---------- LISTED RECORDS ----------

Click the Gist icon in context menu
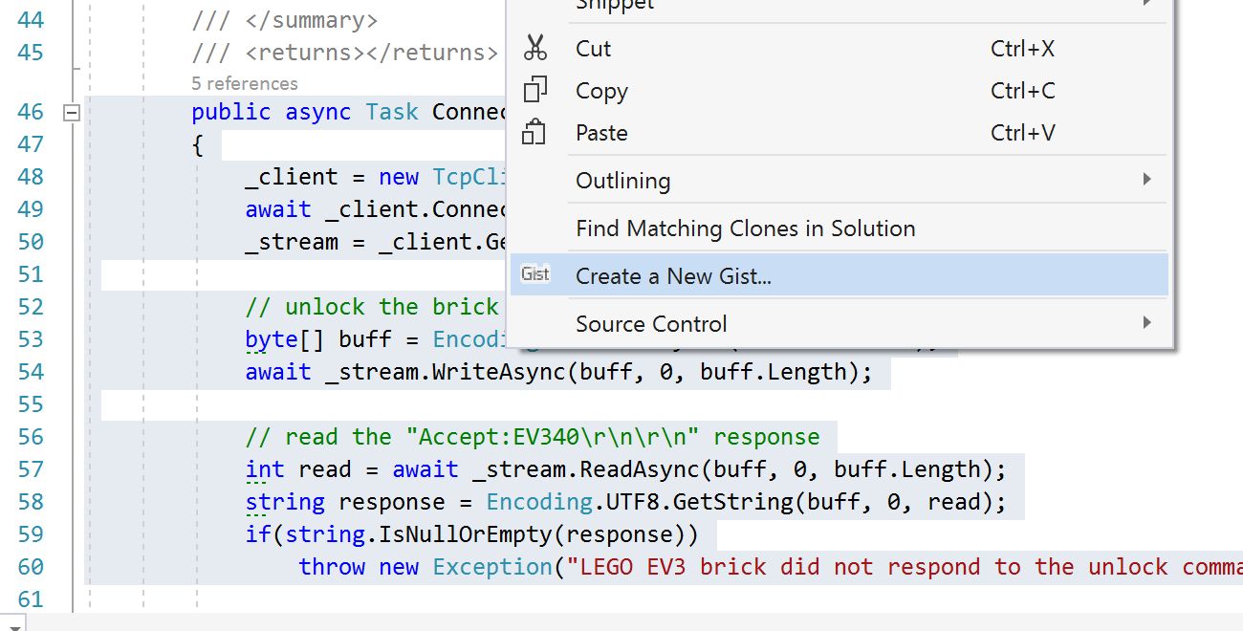 point(535,275)
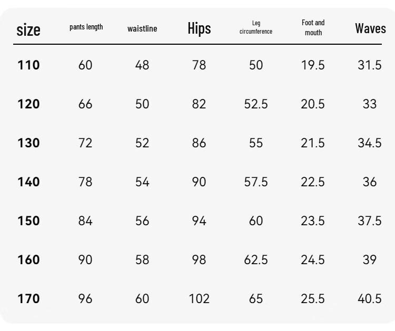Click the 'waistline' header text

point(142,28)
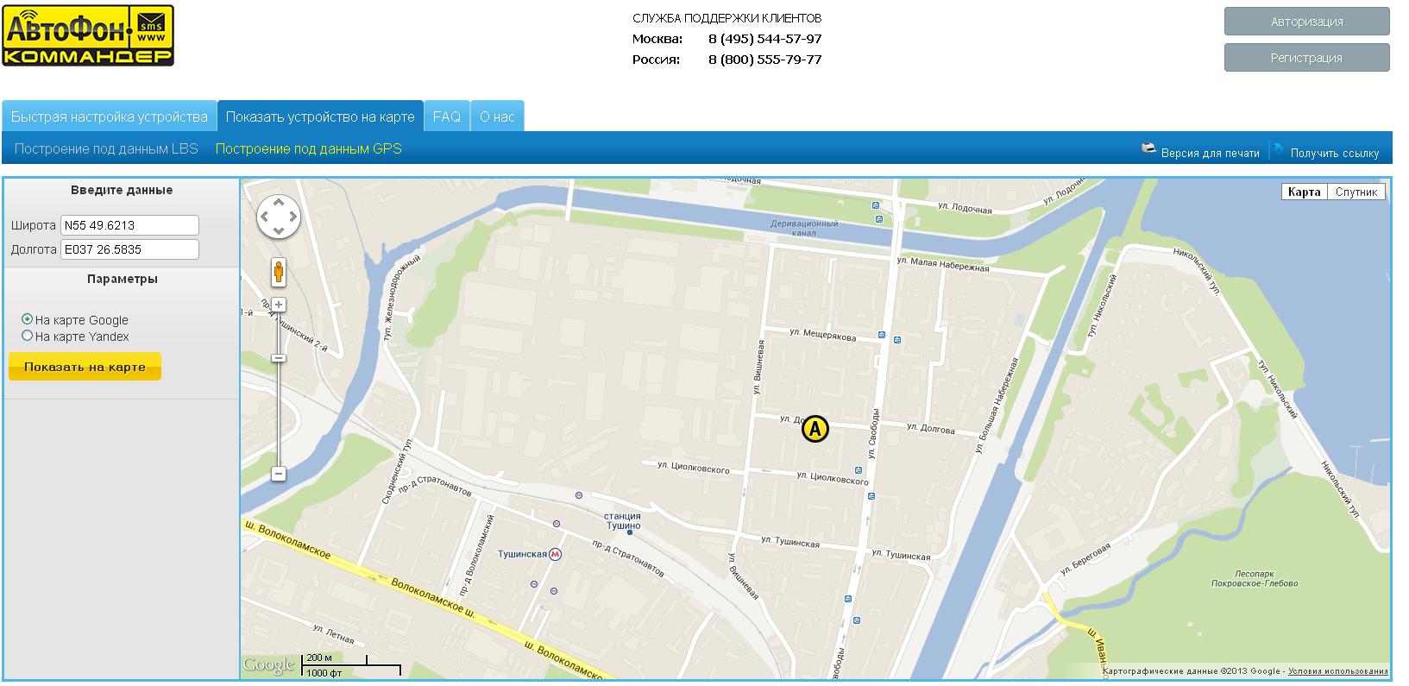
Task: Click the Широта latitude input field
Action: pos(129,225)
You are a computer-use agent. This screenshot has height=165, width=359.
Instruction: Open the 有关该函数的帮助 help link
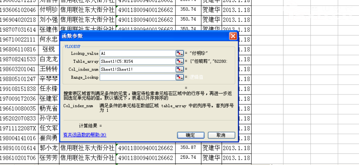pyautogui.click(x=85, y=135)
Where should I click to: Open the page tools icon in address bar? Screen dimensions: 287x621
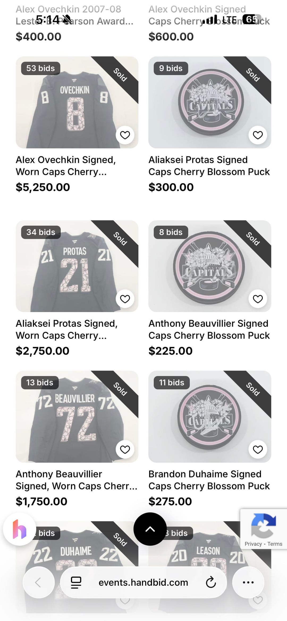76,582
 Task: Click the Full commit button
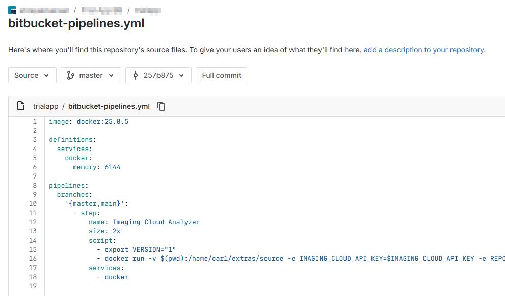tap(221, 75)
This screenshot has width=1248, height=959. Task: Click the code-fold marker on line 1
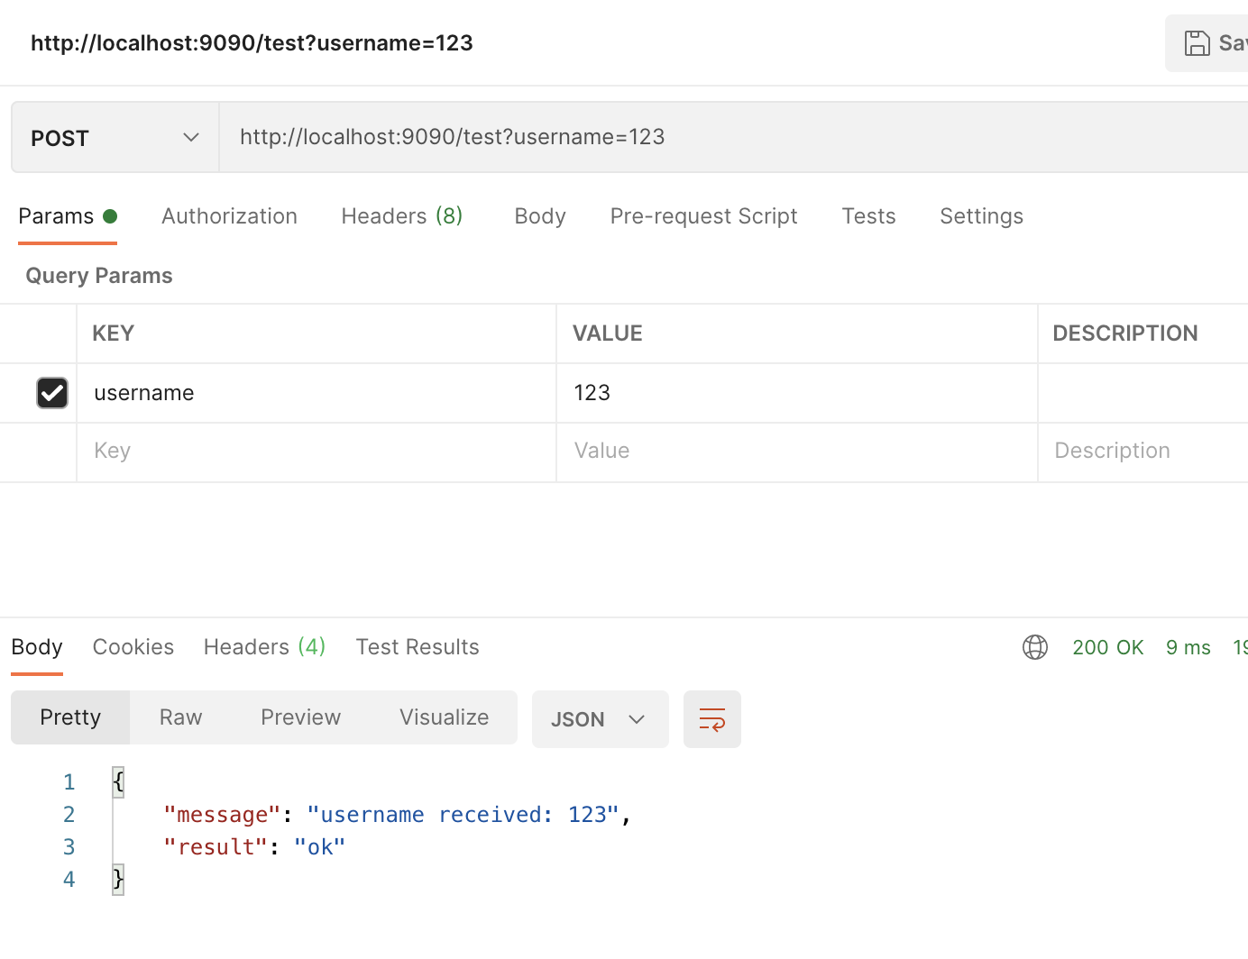coord(118,781)
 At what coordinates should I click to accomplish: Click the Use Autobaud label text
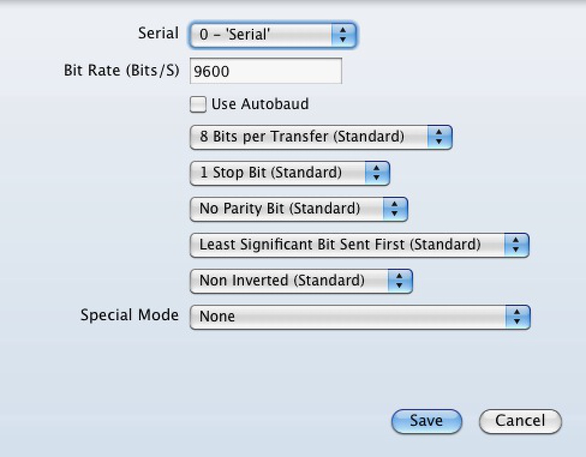[260, 104]
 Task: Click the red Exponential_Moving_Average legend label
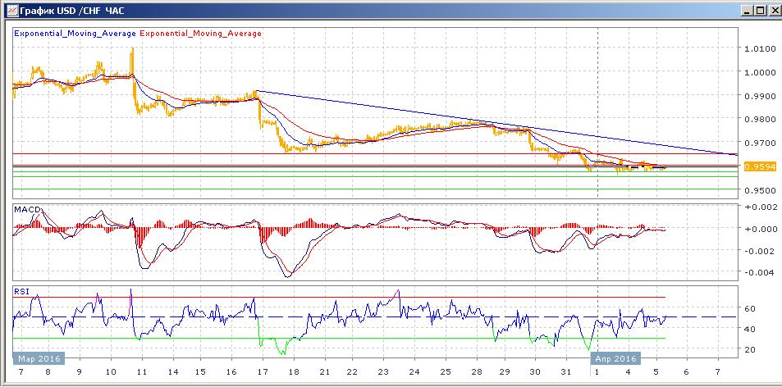click(201, 34)
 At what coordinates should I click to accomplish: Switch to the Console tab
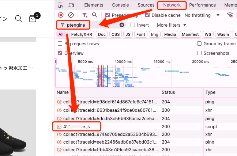120,5
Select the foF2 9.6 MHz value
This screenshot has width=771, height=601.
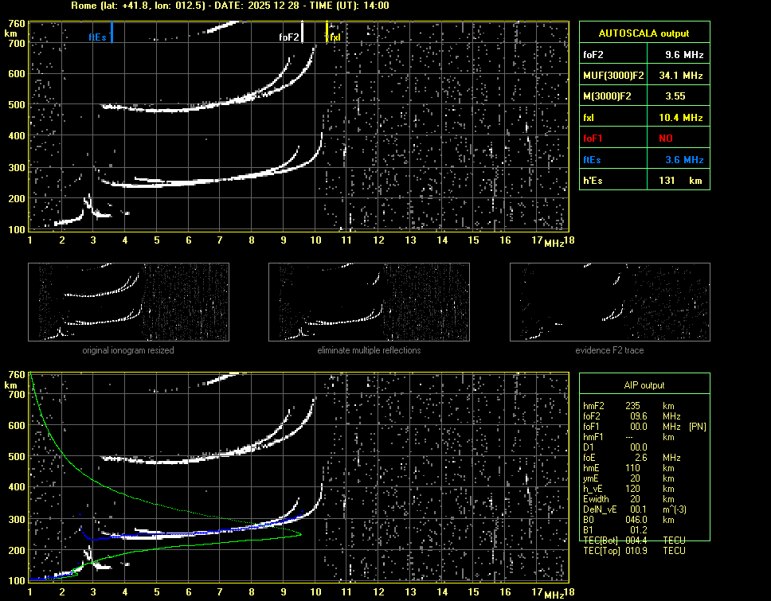[684, 54]
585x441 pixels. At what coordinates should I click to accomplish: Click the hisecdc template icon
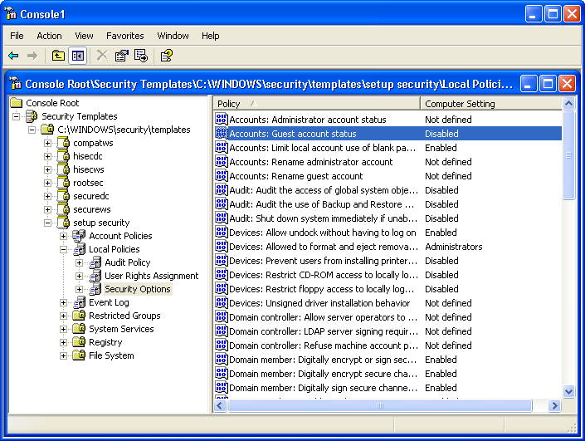coord(63,156)
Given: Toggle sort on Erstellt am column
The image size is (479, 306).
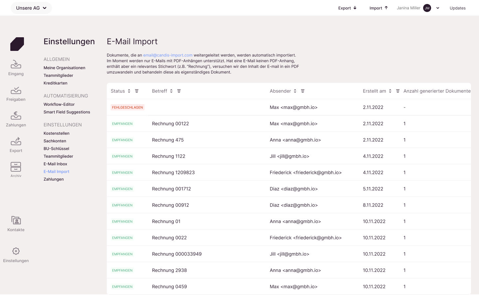Looking at the screenshot, I should coord(390,91).
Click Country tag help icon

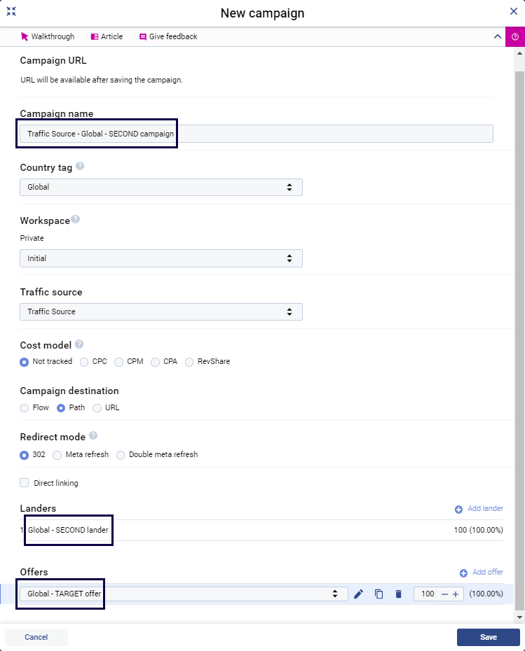(x=80, y=167)
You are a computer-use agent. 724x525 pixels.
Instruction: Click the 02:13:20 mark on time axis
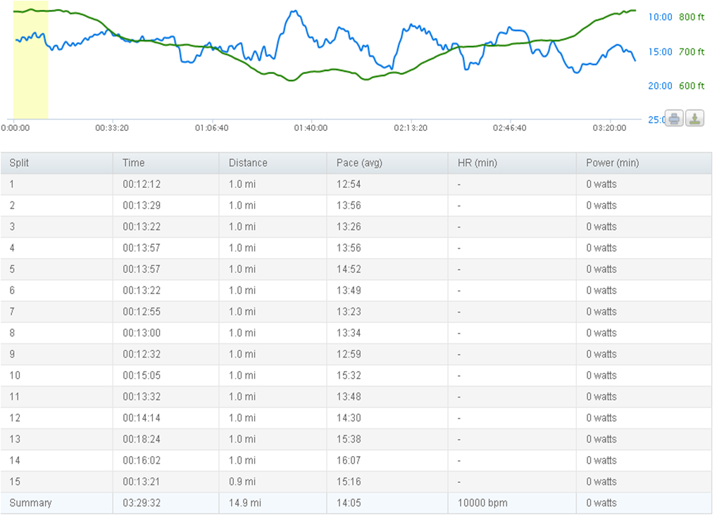(411, 128)
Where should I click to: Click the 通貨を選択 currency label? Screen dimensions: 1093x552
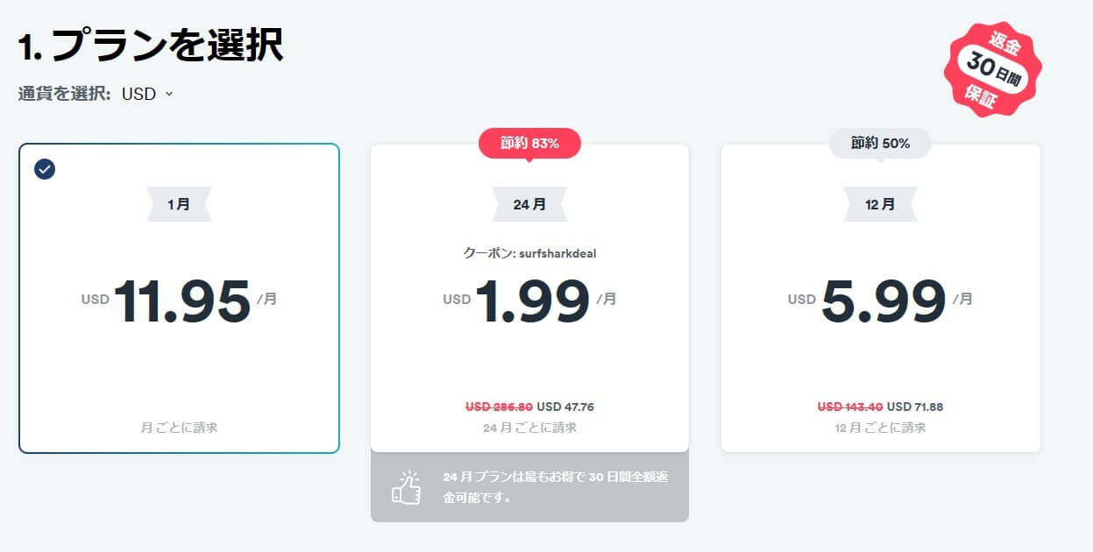pos(64,94)
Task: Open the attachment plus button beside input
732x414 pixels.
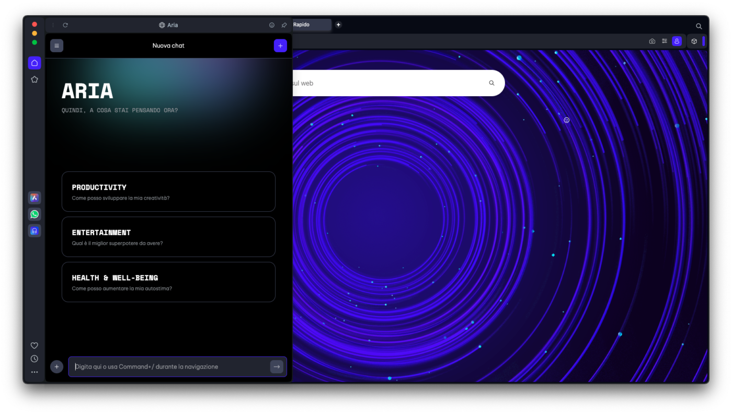Action: (x=56, y=366)
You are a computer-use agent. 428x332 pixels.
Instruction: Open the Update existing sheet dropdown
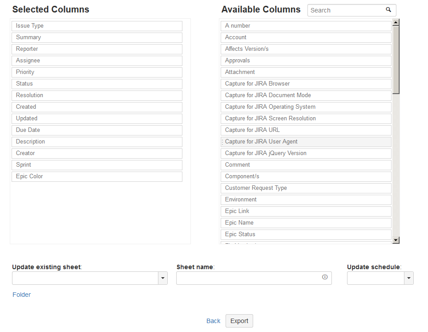[163, 278]
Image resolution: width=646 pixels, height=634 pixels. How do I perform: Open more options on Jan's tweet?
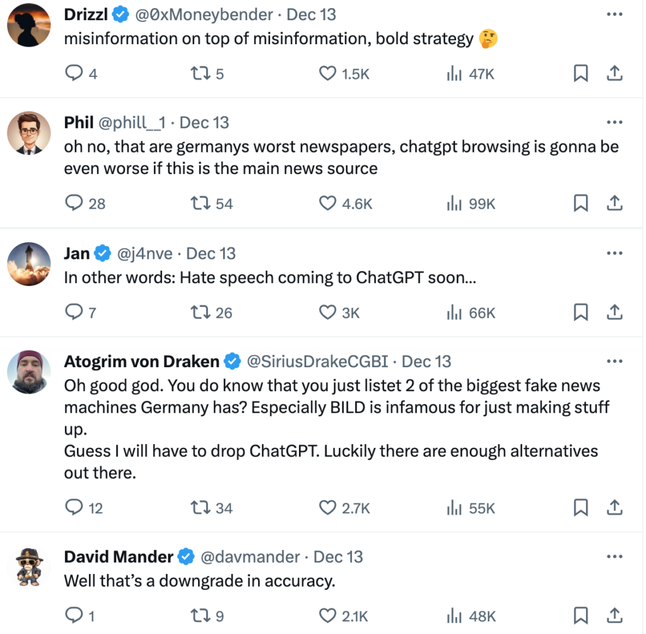pyautogui.click(x=614, y=254)
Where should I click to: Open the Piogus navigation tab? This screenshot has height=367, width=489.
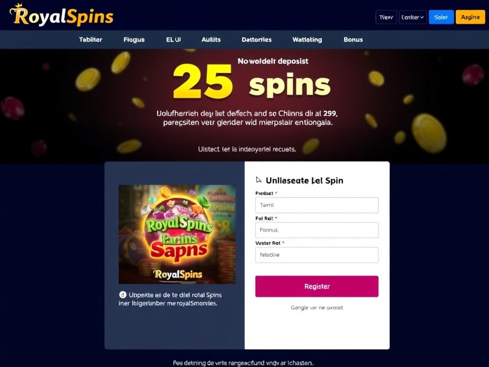point(134,40)
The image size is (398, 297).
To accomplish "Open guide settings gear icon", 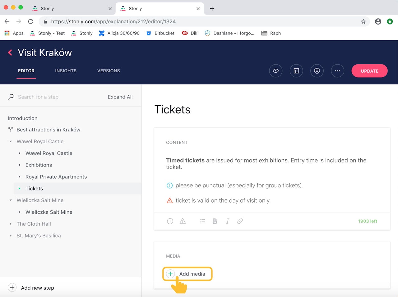I will point(317,71).
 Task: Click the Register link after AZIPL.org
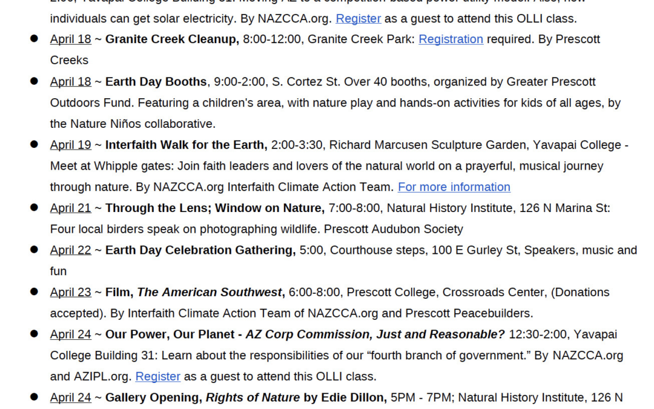[157, 377]
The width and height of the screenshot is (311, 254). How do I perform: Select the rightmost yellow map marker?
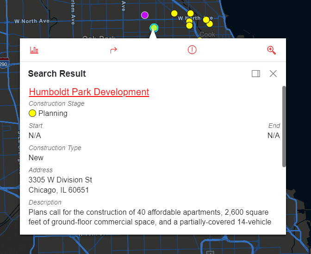[210, 24]
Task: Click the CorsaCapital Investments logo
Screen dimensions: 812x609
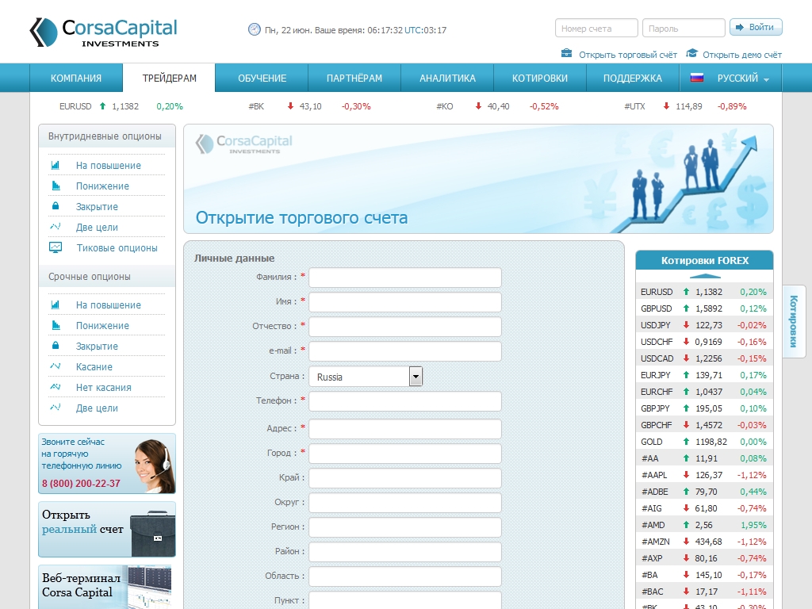Action: (103, 32)
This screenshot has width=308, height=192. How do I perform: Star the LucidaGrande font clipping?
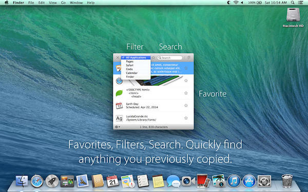pos(186,118)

----------

--- WHAT TO WORK ON ---
A word-for-word copy is needed, starting at the first line of the listing and ending with the line bearing "You are a computer-use agent. This". No pictures.

--- TASK RESULT ---
Click the Gist icon in context menu
 point(535,275)
Click the 'waistline' header text

point(142,28)
Task: Click the Широта latitude input field
Action: pos(129,225)
You are a computer-use agent. This screenshot has height=165, width=359.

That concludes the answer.